The dress I wore when I got married nearly a year ago was purple. A rich, not-quite-aubergine, not-quite-violet purple frock made by my mother to outfit me as a bridesmaid for my dear friend Catherine’s wedding.
Strapless (eeek!) Semi-matte satin. Full skirt to the knee.
For Catherine’s wedding, I accessorized with a bouquet (my mother made that, too), cute peep-toe shoes, and giant rhinestone hoops that got caught approximately 14 million times in my giant wedding hair. That was the first time I’d ever gotten an updo done professionally, actually. I even wore fake lashes, which miraculously didn’t slide into moustache position while we danced the night away.
For my wedding, I wore the same dress, the same shoes, a Jackie O-esque black cardigan, and a black fascinator borrowed from my stylish friend, Tamsen. I forgot to put on earrings, or jewelry of any kind beyond my wedding rings. I did my own hair in a French twist. I had a bouquet concocted by my mother, again, only this one was put together in the bathroom of their hotel suite with a jumble of stems we’d picked up at the supermarket a block away.
If you’d told me ten years earlier that I would end up wearing purple to my wedding, I’d have told you that you were insane… and then asked you who the heck I ended up marrying, because where was he?
But the purple was just one more unexpected thing in an unexpected run of years. I didn’t expect to meet Gradon the way I did, to have things work out how they did, to move where I did, to have the job I do now… nothing. By the time you get to “purple dress” in that list, it’s a zero on the life change scale.
Our wedding day culminated in a fantastic dinner with our immediate families at Brasserie Jo, a favorite restaurant of ours around here. The whole thing was overseen by a local chef we love, Nick Calias. He put together a series of courses that everyone — from my slightly picky dad on down to my very picky 13 year-old stepson — loved, and raved about for months after.
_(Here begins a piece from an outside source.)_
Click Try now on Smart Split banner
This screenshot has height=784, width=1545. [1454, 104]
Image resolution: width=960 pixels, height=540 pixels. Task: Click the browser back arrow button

From there, I took off with my groom to eat oysters and drink a glass of (complimentary!) champagne, just the two of us, at a restaurant nearer to our neighborhood.
All of this was lovely. Just as we’d hoped, really.
But I still firmly believed at that point that this was (drumroll!) Wedding, Part One.
Wedding, Part Two would involve more folks joining us in town to celebrate with us and our friends here. This would be the event with the decor and the dress and the dinner (really!). My traditional “bride moment.”
I can honestly say that 90% of my desire to do the Part Two came from wanting to share my excitement and the blessings in my life with so many people who weren’t there the day we got married.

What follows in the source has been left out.